The Fourth Sunday in Lent (Laetare Sunday)

John 3:14-21

For as long I can remember, there has been a man who walks the streets of Boston, wearing a sandwich board that features a depiction of people being cast into the fires of hell.  Below this picture is an injunction handwritten in block letters: “REPENT!”  In addition to wearing the sandwich board, this man holds Scriptural tracts in each hand, one of which always bears the verse from our gospel reading for the day.  The really eerie thing about this gentleman is not necessarily his fire and brimstone message, but the fact that he doesn’t ever speak.  He walks silently through the Common and down the streets, he’ll appear on the subway and outside Red Sox games, and he never says a word.  I’ve always wanted to walk up to him and ask him how effective he thought this ministry was.  How many people looked at this silent sentinel, read John 3:16, and decided to turn away from their sinful ways and give their lives to the Lord?  This silent preacher seemed to operate under the assumption that if people simply saw the consequences of not believing the gospel, they would turn to Jesus Christ and accept him as their Savior.
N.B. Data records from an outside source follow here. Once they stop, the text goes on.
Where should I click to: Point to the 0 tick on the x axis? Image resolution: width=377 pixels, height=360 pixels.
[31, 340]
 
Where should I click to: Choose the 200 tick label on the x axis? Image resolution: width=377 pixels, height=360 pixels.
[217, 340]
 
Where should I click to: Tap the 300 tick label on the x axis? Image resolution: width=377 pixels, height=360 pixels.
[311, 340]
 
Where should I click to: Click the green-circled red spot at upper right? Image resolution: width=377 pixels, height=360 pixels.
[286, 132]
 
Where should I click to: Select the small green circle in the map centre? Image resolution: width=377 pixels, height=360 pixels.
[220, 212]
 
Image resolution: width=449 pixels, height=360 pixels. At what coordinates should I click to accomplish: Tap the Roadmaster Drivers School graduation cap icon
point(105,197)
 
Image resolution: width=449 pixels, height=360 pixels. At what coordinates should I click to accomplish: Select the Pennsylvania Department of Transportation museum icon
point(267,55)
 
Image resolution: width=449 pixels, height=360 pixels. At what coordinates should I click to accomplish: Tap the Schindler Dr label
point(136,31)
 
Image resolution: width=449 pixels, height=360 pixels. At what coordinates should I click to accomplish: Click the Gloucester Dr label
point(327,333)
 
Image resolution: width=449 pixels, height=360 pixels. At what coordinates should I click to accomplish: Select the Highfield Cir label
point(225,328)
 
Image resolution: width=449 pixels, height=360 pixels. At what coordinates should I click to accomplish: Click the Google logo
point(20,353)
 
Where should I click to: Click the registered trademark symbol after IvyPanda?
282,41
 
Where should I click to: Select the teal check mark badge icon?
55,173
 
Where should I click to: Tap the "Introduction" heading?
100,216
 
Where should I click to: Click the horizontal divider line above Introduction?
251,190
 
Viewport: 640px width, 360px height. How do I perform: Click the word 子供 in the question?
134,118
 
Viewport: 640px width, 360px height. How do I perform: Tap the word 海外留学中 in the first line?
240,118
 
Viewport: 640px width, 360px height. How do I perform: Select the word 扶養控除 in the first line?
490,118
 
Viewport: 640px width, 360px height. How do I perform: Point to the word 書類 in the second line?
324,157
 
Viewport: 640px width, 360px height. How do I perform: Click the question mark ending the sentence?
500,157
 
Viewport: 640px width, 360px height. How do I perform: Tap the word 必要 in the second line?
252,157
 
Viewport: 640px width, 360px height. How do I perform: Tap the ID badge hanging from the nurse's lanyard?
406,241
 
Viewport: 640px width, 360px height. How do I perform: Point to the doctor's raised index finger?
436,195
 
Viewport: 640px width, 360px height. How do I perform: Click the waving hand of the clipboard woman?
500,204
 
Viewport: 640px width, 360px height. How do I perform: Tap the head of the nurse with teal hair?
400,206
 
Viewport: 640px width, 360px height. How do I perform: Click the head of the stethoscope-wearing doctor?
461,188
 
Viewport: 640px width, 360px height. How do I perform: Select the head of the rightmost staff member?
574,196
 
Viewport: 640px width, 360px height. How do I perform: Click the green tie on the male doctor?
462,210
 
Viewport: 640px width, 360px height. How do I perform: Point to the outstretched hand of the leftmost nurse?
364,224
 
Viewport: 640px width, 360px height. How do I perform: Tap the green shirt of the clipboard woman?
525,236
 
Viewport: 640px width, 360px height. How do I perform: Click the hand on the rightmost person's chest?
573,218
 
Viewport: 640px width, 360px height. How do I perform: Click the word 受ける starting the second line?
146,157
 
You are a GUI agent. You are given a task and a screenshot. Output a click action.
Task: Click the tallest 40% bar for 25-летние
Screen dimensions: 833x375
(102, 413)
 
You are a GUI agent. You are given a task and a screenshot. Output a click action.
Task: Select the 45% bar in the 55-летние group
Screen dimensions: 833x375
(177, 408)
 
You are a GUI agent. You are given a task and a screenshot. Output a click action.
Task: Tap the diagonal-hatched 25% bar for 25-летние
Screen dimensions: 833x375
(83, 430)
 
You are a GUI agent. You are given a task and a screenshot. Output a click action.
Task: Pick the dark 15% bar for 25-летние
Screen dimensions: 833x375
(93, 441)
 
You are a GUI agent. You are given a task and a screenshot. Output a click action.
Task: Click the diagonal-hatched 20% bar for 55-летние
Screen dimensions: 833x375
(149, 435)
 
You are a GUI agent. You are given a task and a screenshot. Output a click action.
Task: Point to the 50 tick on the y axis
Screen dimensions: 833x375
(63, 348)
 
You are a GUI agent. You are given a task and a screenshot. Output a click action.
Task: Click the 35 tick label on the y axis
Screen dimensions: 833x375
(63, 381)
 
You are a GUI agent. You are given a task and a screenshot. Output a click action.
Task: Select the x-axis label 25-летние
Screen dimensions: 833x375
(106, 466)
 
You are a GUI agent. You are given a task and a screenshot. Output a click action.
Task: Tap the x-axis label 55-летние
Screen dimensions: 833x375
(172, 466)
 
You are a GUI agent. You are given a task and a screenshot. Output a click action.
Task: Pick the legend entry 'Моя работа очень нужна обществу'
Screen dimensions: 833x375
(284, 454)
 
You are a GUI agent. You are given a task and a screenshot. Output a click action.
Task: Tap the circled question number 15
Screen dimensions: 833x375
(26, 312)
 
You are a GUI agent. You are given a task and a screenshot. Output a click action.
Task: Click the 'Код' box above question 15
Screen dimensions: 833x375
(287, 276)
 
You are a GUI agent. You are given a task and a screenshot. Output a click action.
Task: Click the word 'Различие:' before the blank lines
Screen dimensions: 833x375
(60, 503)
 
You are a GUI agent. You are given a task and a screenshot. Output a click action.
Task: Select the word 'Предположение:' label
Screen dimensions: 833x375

This is often the way that our popular culture treats the famous verse from John’s gospel.  John 3:16 becomes a thumbnail sketch of the redemption given to us through Jesus Christ; we have only to read those words and be transformed.  More to the point, one who wishes to spread the gospel only has to put “John 3:16” on a bumper sticker or a sign at a football game in order to be an evangelist.  This tendency to think of John 3:16 as the “gospel in miniature,” however, ignores the fact that it describes an extraordinarily awe-filled event.  God loved the world to the point that he gave the only-begotten Son of God, the very Word of God, to live in the world, be rejected by his own people, and die on our behalf.  This is not something we simply assent to; we don’t grasp the immensity of God’s love by merely reading a single verse from John’s gospel.  The fact of God’s love should bring us to our knees, fill us with so much awe that all we can do is fall down in worship.  Moreover, just as God gave the only-begotten Son to us, we are called to give ourselves to each other.  We are called to show the world how much God loves it by reaching out to those who are in need, those who have been laid low by the evil powers of the world.  This is why the gospel cannot be boiled down to the words of John 3:16.  The very words of that verse teach us that God’s love is beyond our intellectual grasp; it is something that requires our entire being to truly appreciate it.

Today is known as laetare Sunday (from the Latin for “be joyful”).  It marks the midpoint between Ash Wednesday and Easter, and it is traditionally an opportunity to take a break from the penitential language of the first few weeks of Lent and remind ourselves about the goal toward which we are working.  It is also a chance to pause before we collectively set our faces toward Jerusalem and begin to prepare for the journey of Holy Week.  As we reflect on God’s love this laetare Sunday, I invite you to use it as a time to reflect on how much God loves you and, more importantly, how you might show God’s love to the world.